In commemoration of the 70th anniversary of VE Day, I discuss the immensity of the victory that was achieved over the Germans, the cost of that victory, and the German perspective and experience in facing utter defeat. I conclude with some thoughts on the future of Europe, and the need for continued vigilance in the face of re-emergent nationalistic movements.
Seventy years ago today, representatives of the German High Command signed the Instrument of Surrender document, by which all German forces were to lay down their arms and surrener unconditionally to the Allies. This day (and on May 9th in Russia owing to time zone differences) has since been commemorated as VE day, celebrating victory in the European Theatre of the Second World War, and the final, complete defeat of Nazi Germany.
VE day commemorates one of the greatest military victories in modern history. For some four years during the period 1940-1944, most of continental Europe was under the direct or indirect control of Nazi Germany. This brutal regime was responsible for the murder of millions of Jews, Gypsies, Russians, Poles, and others who fell under its rule, and the enslavement of millions more on its farms and in its war factories. Freedoms were quashed, human rights ignored, and basic human dignity abandoned on an immense scale. Goods, resources, and treasures of all sorts were looted, stolen, seized, and stripped from all over Europe to feed the German war machine, and to maintain the living standards of the German people (particularly the Nazi elite).
The defeat of this monstrously evil regime is a task of which all those who contributed ought to be indescribably proud. Though the Allies were themselves not blameless in their conduct, and the Stalinist regime in Russia was in at least some ways quite as bad as the Nazis against whom they fought, nonetheless it must be said that the defeat of the Nazi regime is an unequivocally good outcome, one worthy of our jubilant celebration.
Whist celebrating the achievement, however, we must not lose sight of the immense cost of the victory. The Germans were an exceedingly formidable enemy, not at all like the bumbling, goose-stepping, Hitler-heiling buffoons who cannot aim a rifle, as they are so often depicted in Hollywood films. The German army was, arguably, the most proficient fighting force in the world at the time. The German soldiers were well-trained, tightly disciplined, and led by an extremely competent and professional General Staff. The German military was equipped with some of the finest and most advanced military hardware in the world at the time, including (by the end of the war), the first jet aircraft, assault rifles, and the exceptionally well armed and armoured Tiger tanks. Though there often were not enough of the latest equipment to go around, the fact remains that the German military was an exceptionally competent force: it fielded well-built aircraft manned by skilled pilots, modern tanks commanded by officers well trained to exercise initiative in combat situations, and was comprised of soldiers who, until the very end, fought fiercely and ably for their Fatherland. British historian Max Hastings has said of the German army: “there’s no doubt that man for man, the German army was the greatest fighting force of the second world war”.
□ □ □ □
__DIRECTIONS__.
1 - Copy everything in the VE Day commentary from "Seventy years ago" down to "defeat of Nazi Germany.".
2 - Condense the paragraph of the VE Day commentary that opens with "VE day commemorates one of the greatest" into a short bulleted list that keeps its main facts.

__DATASET EXTRACT__.
□ □ □ □
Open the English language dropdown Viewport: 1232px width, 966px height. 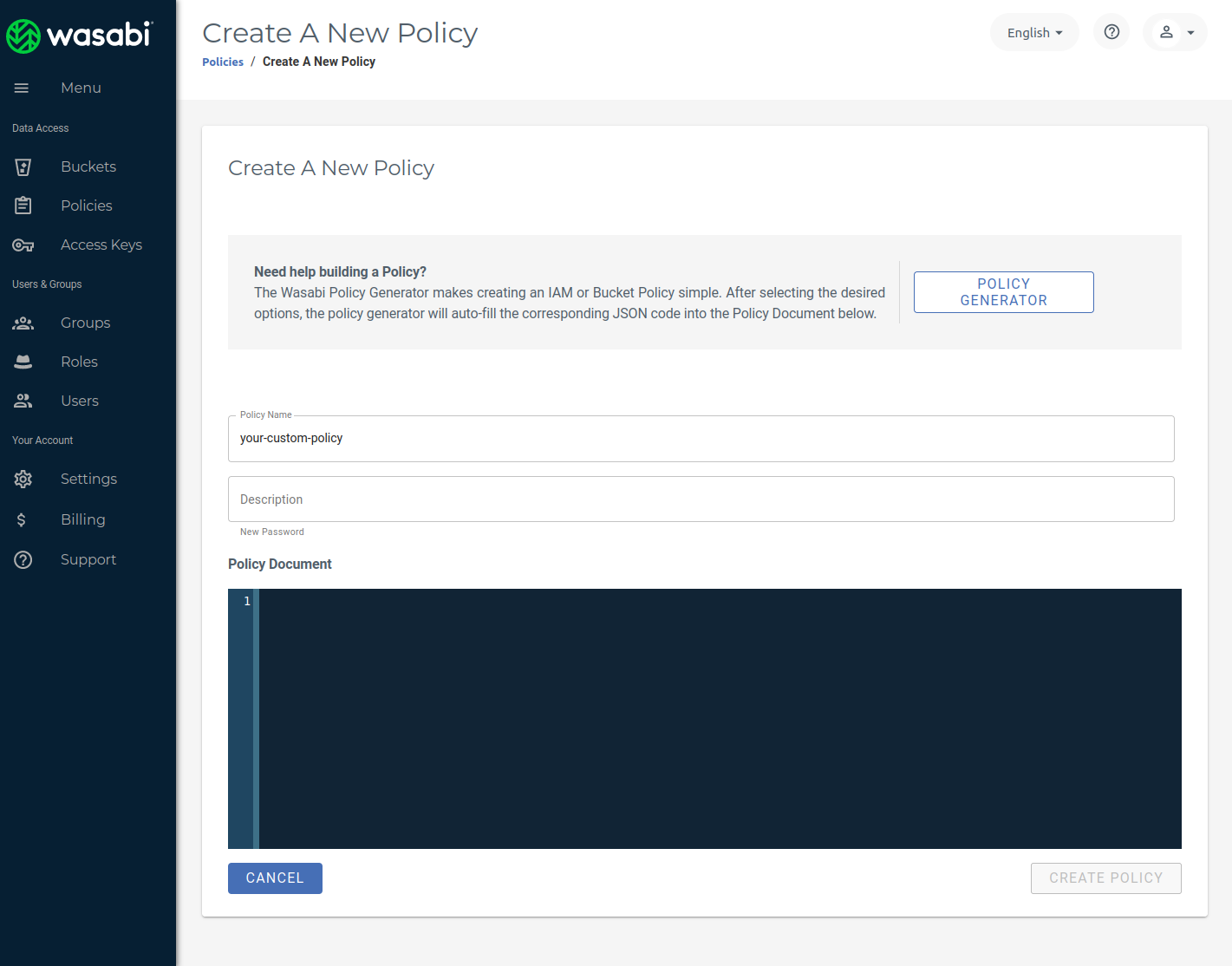coord(1034,32)
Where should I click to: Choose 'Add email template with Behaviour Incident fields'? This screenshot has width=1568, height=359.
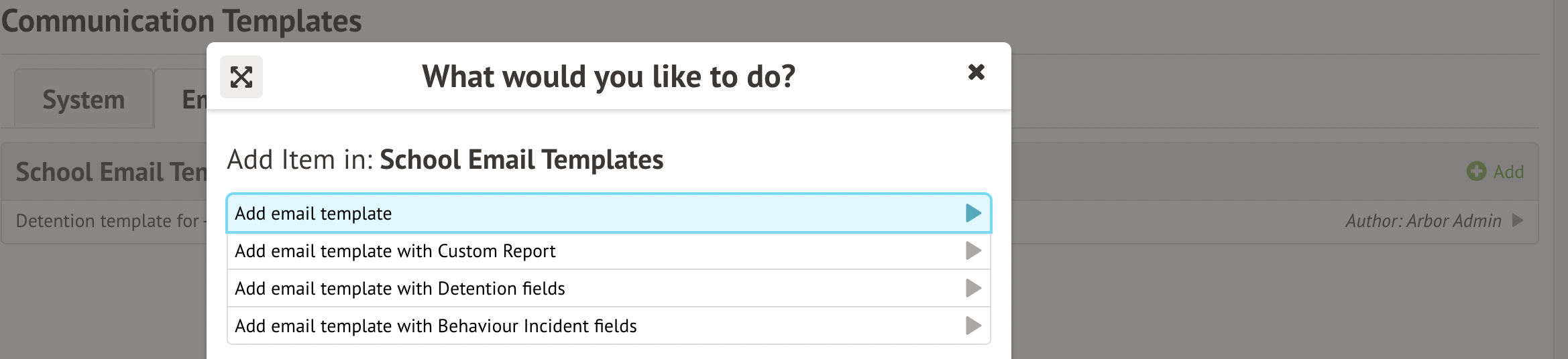pos(436,326)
□ □ □ □
__ANSWERS TO THE PROBLEMS__.
1 -
Seventy years ago today, representatives of the German High Command signed the Instrument of Surrender document, by which all German forces were to lay down their arms and surrener unconditionally to the Allies. This day (and on May 9th in Russia owing to time zone differences) has since been commemorated as VE day, celebrating victory in the European Theatre of the Second World War, and the final, complete defeat of Nazi Germany.

2 -
- VE Day marks one of the greatest military victories in modern history.
- For about four years, from 1940 to 1944, most of continental Europe was under the direct or indirect control of Nazi Germany.
- The regime murdered millions of Jews, Gypsies, Russians, Poles, and others under its rule, and enslaved millions more on its farms and in its war factories.
- Freedoms, human rights, and basic human dignity were crushed on an immense scale.
- Goods, resources, and treasures were looted from all over Europe to feed the German war machine and maintain German living standards, particularly those of the Nazi elite.